An Algerian minister acknowledged the death toll would rise, and a private television station reported that 25 bodies had been found at the gas plant near the town of In Amenas after forces staged a final assault against the Islamist hostage-takers on Saturday.
Some Western governments had expressed frustration at not being informed of the Algerian authorities' plans to storm the complex. But France, which is fighting Islamist rebels across the desert in Mali, joined Britain in playing down any suggestion the response from Algeria — the main military power in the Sahara region — had been over-hasty or heavy-handed.
"What everyone needs to know is that these terrorists who attacked this gas plant are killers who pillage, rape, plunder and kill. The situation was unbearable," French Foreign Minister Laurent Fabius said.
"It's easy to say that this or that should have been done. The Algerian authorities took a decision and the toll is very high but I am a bit bothered ... when the impression is given that the Algerians are open to question. They had to deal with terrorists," he told Europe 1 radio in an interview.
The Islamists' pre-dawn attack on Wednesday has tested Algeria's relations with the outside world, exposed the vulnerability of multinational oil operations in the Sahara and pushed Islamist radicalism in northern Africa to centre stage.
Algeria, scarred by a civil war with Islamist insurgents in the 1990s which claimed 200,000 lives, had insisted there would be no negotiation in the face of terrorism.
Prime Minister David Cameron pointed out on Sunday its record in fighting Islamists. "Of course people will ask questions about the Algerian response to these events, but I would just say that the responsibility for these deaths lies squarely with the terrorists who launched this vicious and cowardly attack," he said in a television statement.
"We should recognise all that the Algerians have done to work with us and to help and coordinate with us. I'd like to thank them for that. We should also recognise that the Algerians too have seen lives lost among their soldiers."

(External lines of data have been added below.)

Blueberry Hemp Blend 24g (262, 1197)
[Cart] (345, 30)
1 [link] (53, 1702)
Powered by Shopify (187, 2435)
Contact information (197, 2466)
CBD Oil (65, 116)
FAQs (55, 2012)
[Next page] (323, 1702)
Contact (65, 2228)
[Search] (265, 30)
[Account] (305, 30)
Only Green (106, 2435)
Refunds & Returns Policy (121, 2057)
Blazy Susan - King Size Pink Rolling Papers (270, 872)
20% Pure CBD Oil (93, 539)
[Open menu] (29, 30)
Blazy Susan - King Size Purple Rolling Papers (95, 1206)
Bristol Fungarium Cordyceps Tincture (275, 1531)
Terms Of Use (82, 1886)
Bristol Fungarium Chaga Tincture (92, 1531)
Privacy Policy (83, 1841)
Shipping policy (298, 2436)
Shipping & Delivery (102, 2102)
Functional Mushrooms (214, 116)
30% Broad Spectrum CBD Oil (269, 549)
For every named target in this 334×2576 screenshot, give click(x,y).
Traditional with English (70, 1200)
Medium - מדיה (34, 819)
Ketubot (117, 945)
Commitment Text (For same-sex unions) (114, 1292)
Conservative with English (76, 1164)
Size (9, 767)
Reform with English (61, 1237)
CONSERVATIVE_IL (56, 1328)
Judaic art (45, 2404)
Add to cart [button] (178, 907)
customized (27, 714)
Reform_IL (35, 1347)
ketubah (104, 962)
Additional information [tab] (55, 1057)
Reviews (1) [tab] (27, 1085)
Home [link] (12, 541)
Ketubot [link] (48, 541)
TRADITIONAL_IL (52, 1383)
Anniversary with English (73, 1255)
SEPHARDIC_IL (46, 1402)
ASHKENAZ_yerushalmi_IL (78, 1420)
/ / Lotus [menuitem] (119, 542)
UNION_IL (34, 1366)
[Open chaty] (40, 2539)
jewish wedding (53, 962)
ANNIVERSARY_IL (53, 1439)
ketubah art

France especially needs close cooperation from Algeria to have a chance of crushing Islamist rebels in northern Mali. Algiers has promised to shut its porous 1,000-km border with Mali to prevent al Qaeda-linked insurgents simply melting away into its empty desert expanses and rugged mountains.
Algeria's permission for France to use its airspace, confirmed by Fabius last week, also makes it much easier to establish direct supply lines for its troops which are trying to stop the Islamist rebels from taking the whole of Mali.
Higher Death Toll
Algeria's Interior Ministry had reported on Saturday that 23 hostages and 32 militants were killed during the assaults launched by Algerian special forces to end the crisis, with 107 foreign hostages and 685 Algerian hostages freed.
However, Minister of Communication Mohamed Said said this would rise when final numbers were issued in the next few hours. "I am afraid unfortunately to say that the death toll will go up," Said was quoted as saying by the official APS news agency.
Details are only slowly emerging on what happened during the siege, which marked a serious escalation of unrest in northwestern Africa.